Just the other day we shared with you guys an exclusive interview with Partick Brice, the director of the Mark Duplass-starring found footage flicks Creep and Creep 2.

Today we have the awesome news that the killer sequel Creep 2 (review) will be hitting Netflix streaming on December 23rd.

The original creeptastic motion picture is already streaming on Netflix so if you need to catch up – or just watch the original again – you can do so tonight and get ready for the sequel which, personally, I found to be superior (if even just slightly) to the original.

What did you think of the original film? Are you excited to check out the sequel? Or have you already seen it? Make sure to let us know in the comments below or on social media!

Creep 2 starring Mark Duplass and Desiree Akhavan hits Netflix December 23rd!

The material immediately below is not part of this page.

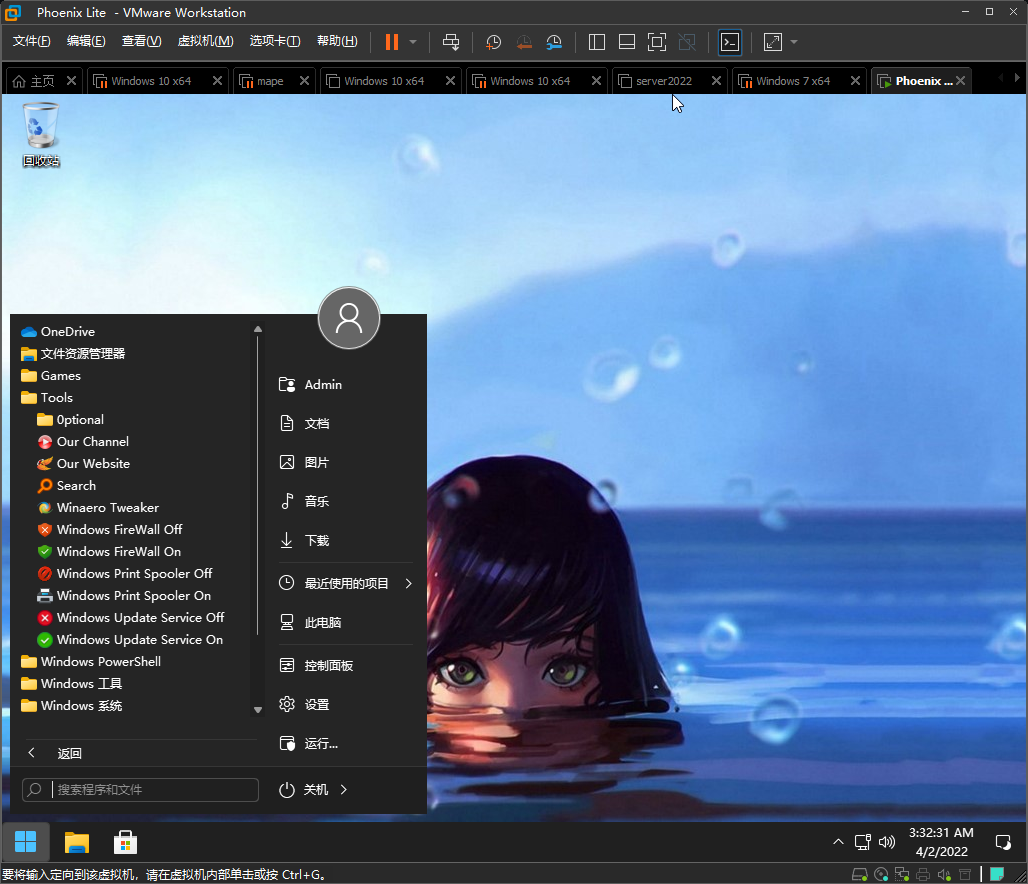Click Send Ctrl+Alt+Del toolbar icon
The image size is (1028, 884).
(x=451, y=42)
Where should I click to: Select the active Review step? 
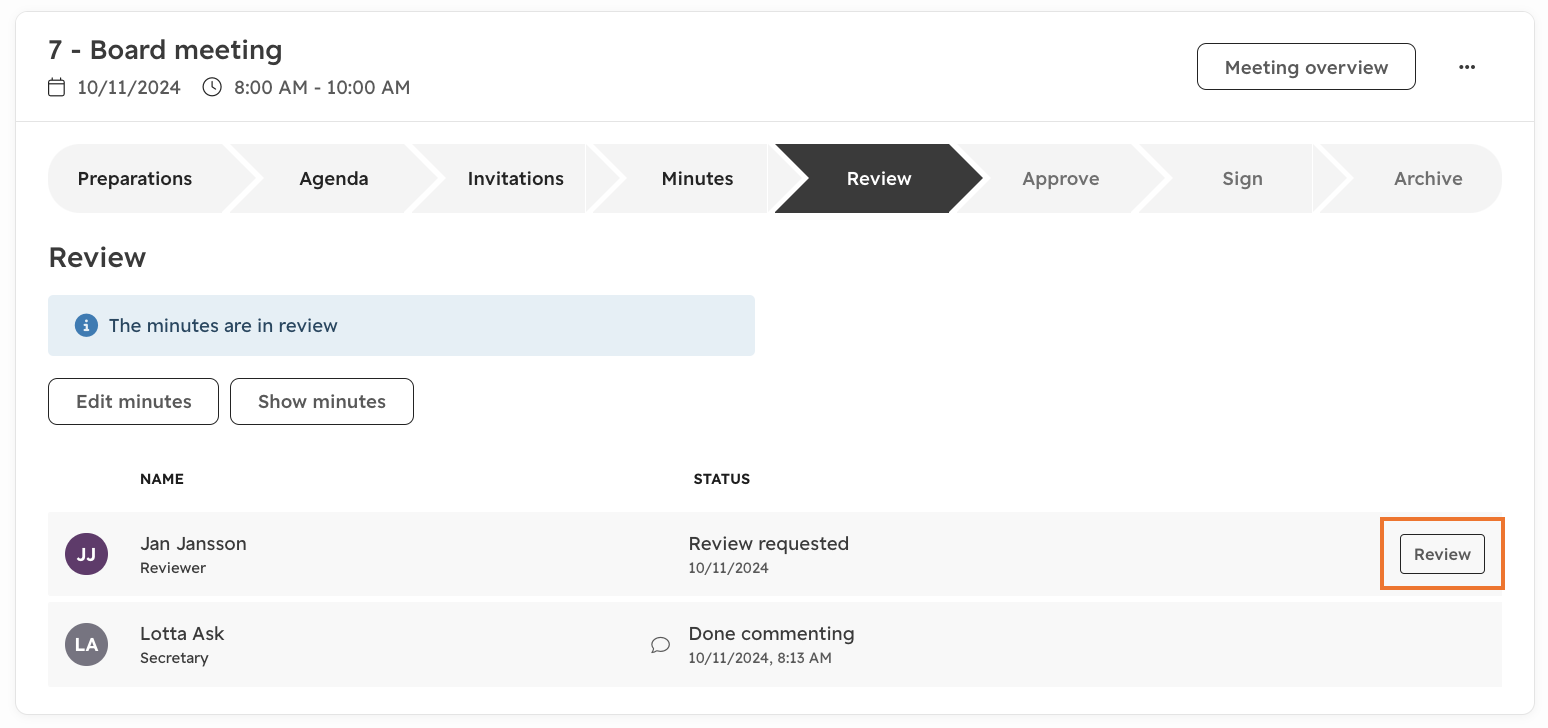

Desiree Akhavan (“Girls”, APPROPRIATE BEHAVIOR) stars as Sara, a video artist whose primary focus is creating intimacy with lonely men. After finding an ad online for “video work,” she thinks she may have found the subject of her dreams. She drives to a remote house in the forest and meets a man claiming to be a serial killer (Mark Duplass, reprising his role from the previous film). Unable to resist the chance to create a truly shocking piece of art, she agrees to spend the day with him. However, as the day goes on she discovers she may have dug herself into a hole she can’t escape.